Science vs. Religion
On one side it is hypothesized that there is no God. On the other side it is hypothesized that there is a God. The theist’s position is less clear than the position of the atheist. The theist certainly means that there is a conscious being who governs the Universe, but beyond that it is hard to say what exactly God is. Atheists sometimes satirize belief in God as belief in a magical white-bearded sky man, and they say that science has disproven the existence of such a sky man. But belief in God is certainly not the belief that a magic sky man built oceans and mountain ranges, and the sun and the moon. It is hard to articulate what exactly the believer in God believes, but it is something like a strong sense that there is more than just the material world, and that our lives are part of a deep drama that is not articulable purely in the terms of material substance.
The Problem of Evil
Another objection to the existence of God is the Problem of Evil. The solution to the Problem of Evil is that struggle and adventure are inherently good. The Problem of Evil seems to posit that there could be a world without any hardship. What would that even mean? A world without hardship sounds like a world of infants who float from one pleasurable experience to the next, a world of instant gratification, without even the need to exert oneself in order to ensure that the perpetual feast will continue. A world without hardship would be a world with nothing to struggle for, nothing to accomplish, nothing to fear, nothing to anticipate. A good God would not make us perpetual children inside a safe walled garden. Without anything to overcome, we could have no achievement.
The Task of the Theist
Over the last three centuries the industrialized world has lost its religion. There are still churches of course, and many of them even have robust attendance, but even in those churches there is no escape from the pervasive atheist emptiness of modern culture because the members of those congregations no longer believe that their faith is rationally justified. Either they explicitly reject reason (like the Evangelicals), or they continue to go to mass, but they do not embrace their religion with their whole self, because they have compartmentalized their religion in one part of their minds, and their rational, analytical faculties in another part of their minds, applied to the tasks of living, outside of church. All their capacity to figure things out, their curiosity, their ability to plan, their mental prowess, the fierce conviction that one has in propositions which one has worked out for oneself, are applied to matters of daily life, never to matters of the spirit. They are willing to entertain the very strong empirical claims of Christianity1 because they think that atheism is false, not because they think Christianity is true.

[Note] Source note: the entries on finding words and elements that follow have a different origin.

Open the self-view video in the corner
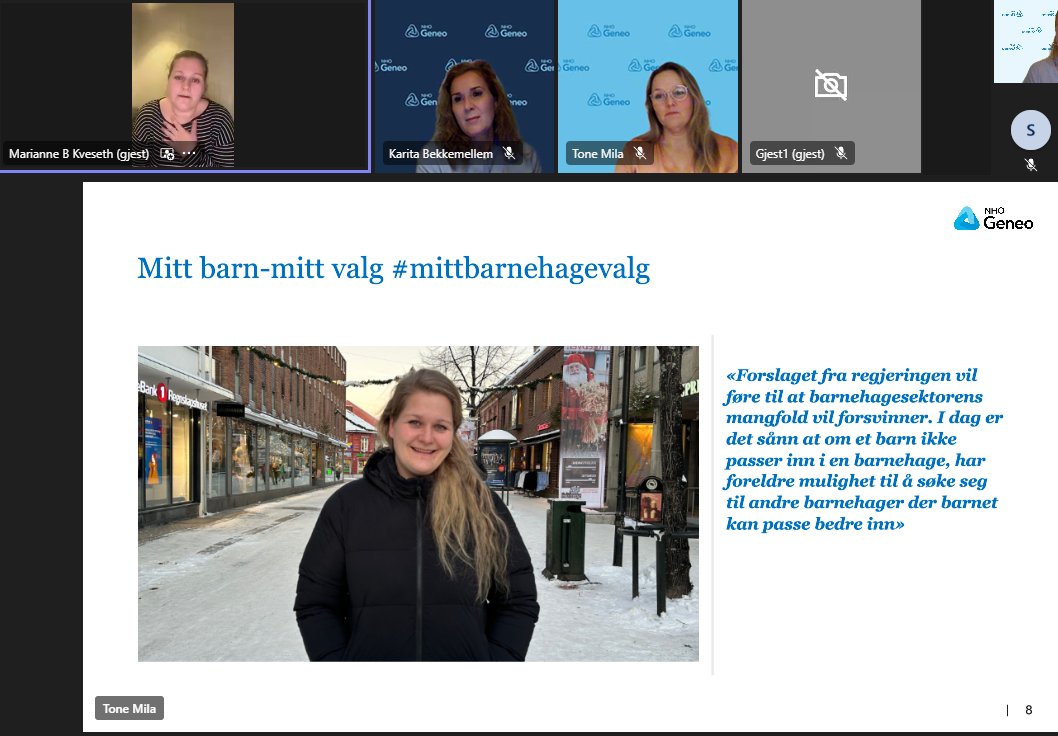The height and width of the screenshot is (736, 1058). pyautogui.click(x=1025, y=41)
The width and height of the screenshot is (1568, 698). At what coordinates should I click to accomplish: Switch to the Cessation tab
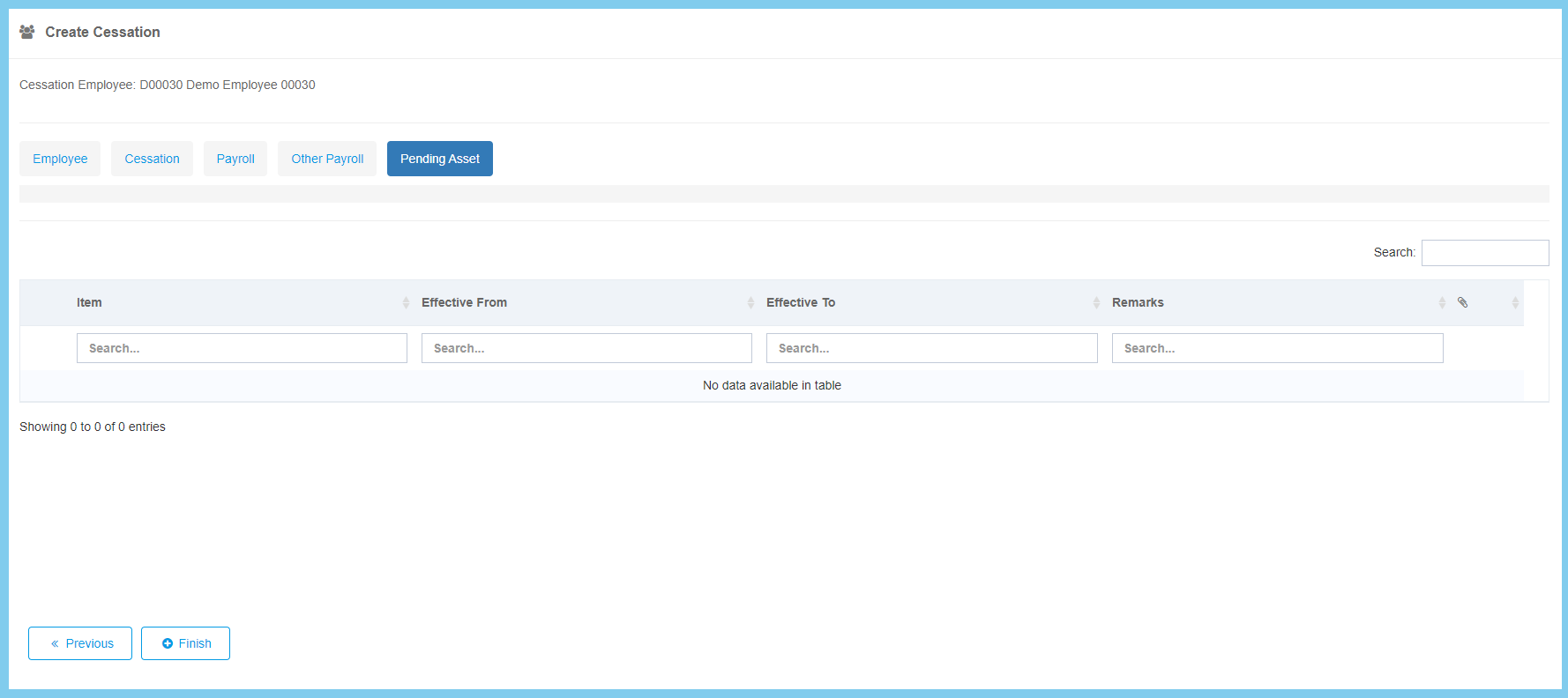152,159
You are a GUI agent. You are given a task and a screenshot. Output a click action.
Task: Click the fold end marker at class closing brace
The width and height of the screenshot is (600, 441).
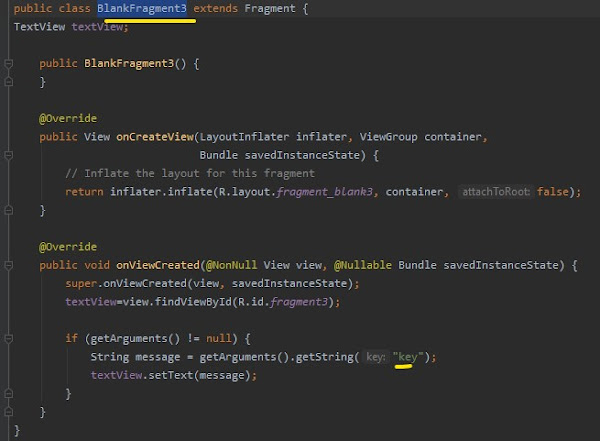(9, 430)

I am not saying that those Christians are insincere. They certainly are not closet atheists. They believe that atheism is not true because they sense the problems with atheism which I identified at the start of this essay. They have a sense that the material world is not everything and that some kind of God exists - and they think they are satisfactorily addressing those intuitions by adhering to the religion of their ancestors, going to church every Sunday, and affirming Christianity in front of their children. The humility to admit that you do not know everything is certainly not hypocrisy.
But religious practice without rational content is not enough. A religious attitude like that produces children who have no religious sensibility at all, and adults who, after a long time of practicing liturgy without really believing in any reason for doing it, find that they themselves can no longer remember why they thought religious practice was important - and who suspect that it was just habit all along, and who see their children sidelining religion, their grandchildren ignoring it completely, who see religious practice dying with themselves and who do not strongly feel - or cannot remember why they would feel - that anything is really being lost.

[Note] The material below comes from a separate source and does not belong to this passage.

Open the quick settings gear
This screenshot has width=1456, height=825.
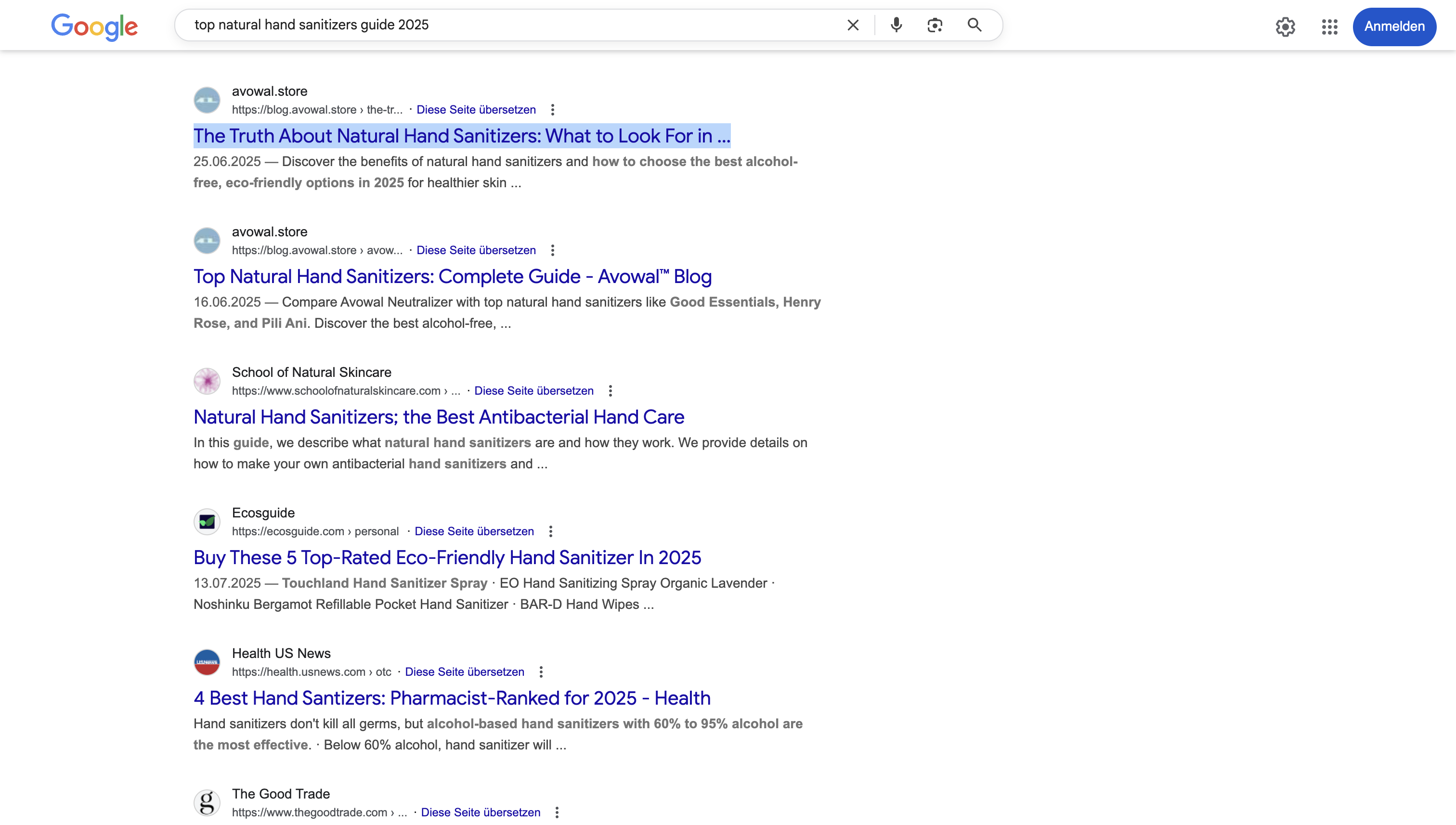point(1286,26)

The churches (some of them) should be commended for having by means of ritual kept some sense of the transcendent alive among some people, but as they have abandoned reason, they have lost the fire of true conviction.
The task of the Theist is to know God through pure reason, and to build up the bodies of theology and ritual which together with rationalist religious beliefs are necessary to fill the spiritual void which has been left by the decline of Christianity.
e.g. that God appeared to some shepherds in a burning bush 2500 years ago, that the creation story of one tribe was divinely inspired truth and the creation stories of every other tribe were empty fairy tales.